By examining the impact of five reporting systems, incident reporting, patient complaints, risk management, medical malpractice claims, and executive walk rounds, this study was able to determine which patient safety concerns could be identified by each system. Data was collected over a 22-month period at Brigham and Women’s Hospital, with data for malpractice claims collected from 1996-2006 using CRICO’s CMAPS database.

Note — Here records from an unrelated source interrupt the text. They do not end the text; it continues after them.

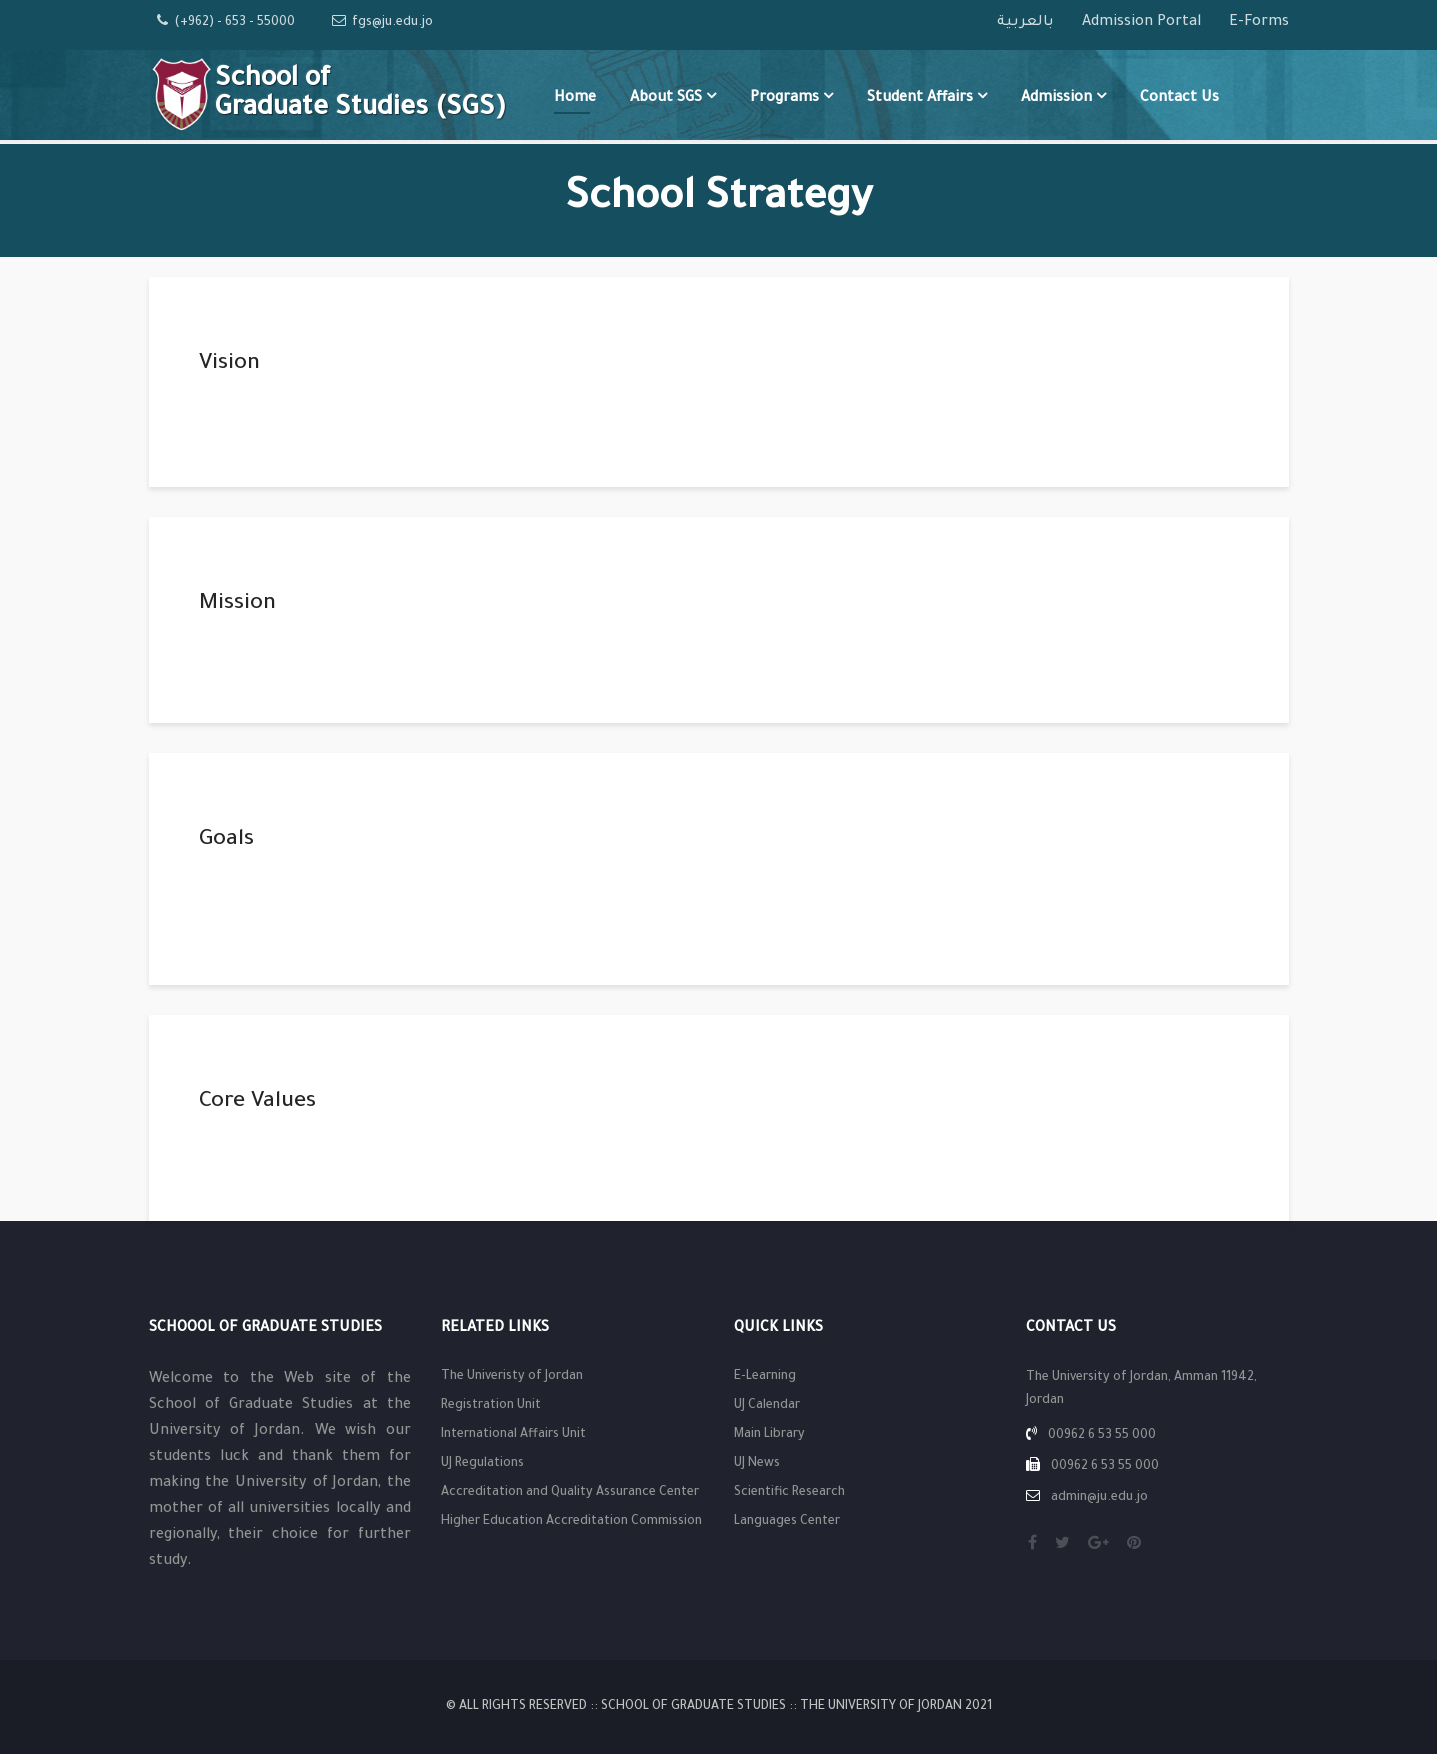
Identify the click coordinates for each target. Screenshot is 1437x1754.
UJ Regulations (482, 1464)
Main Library (769, 1435)
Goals (226, 841)
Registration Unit (491, 1406)
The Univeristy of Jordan (512, 1377)
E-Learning (765, 1377)
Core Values (257, 1103)
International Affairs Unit (513, 1435)
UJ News (757, 1464)
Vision (229, 365)
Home (575, 99)
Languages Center (787, 1522)
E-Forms (1259, 23)
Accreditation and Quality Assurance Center (570, 1493)
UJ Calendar (767, 1406)
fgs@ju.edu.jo (392, 23)
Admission (1056, 99)
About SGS (666, 99)
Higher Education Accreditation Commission (571, 1522)
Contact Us (1179, 99)
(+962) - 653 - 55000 (234, 23)
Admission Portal (1143, 23)
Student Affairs (920, 99)
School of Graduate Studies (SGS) (360, 95)
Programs (784, 99)
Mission (237, 605)
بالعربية (1027, 23)
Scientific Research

Little overlap was found in the reporting of each of the five systems, but each was found to address specific patient safety concerns that others could not. Communication problems appeared most often in patient complaints and malpractice claims. Malpractice claims saw the most reports in errors in clinical judgment. Walk rounds tended to identify issues with equipment and supplies, while adverse event reporting systems highlighted identification issues, especially mislabeled specimens. This suggests that hospitals should be using a variety of reporting systems to gain the full picture of patient safety issues.

Citation for the Full-text Article

Levtzion-Korach O, Frankel A, Alcalai H, et al. Integrating incident data from five reporting systems to assess patient safety: Making sense of the elephant. Jt Comm J Qual Patient Saf. 2010 Sep; 36(9): 402-410. doi:10.1016/s1553-7250(10)36059-4.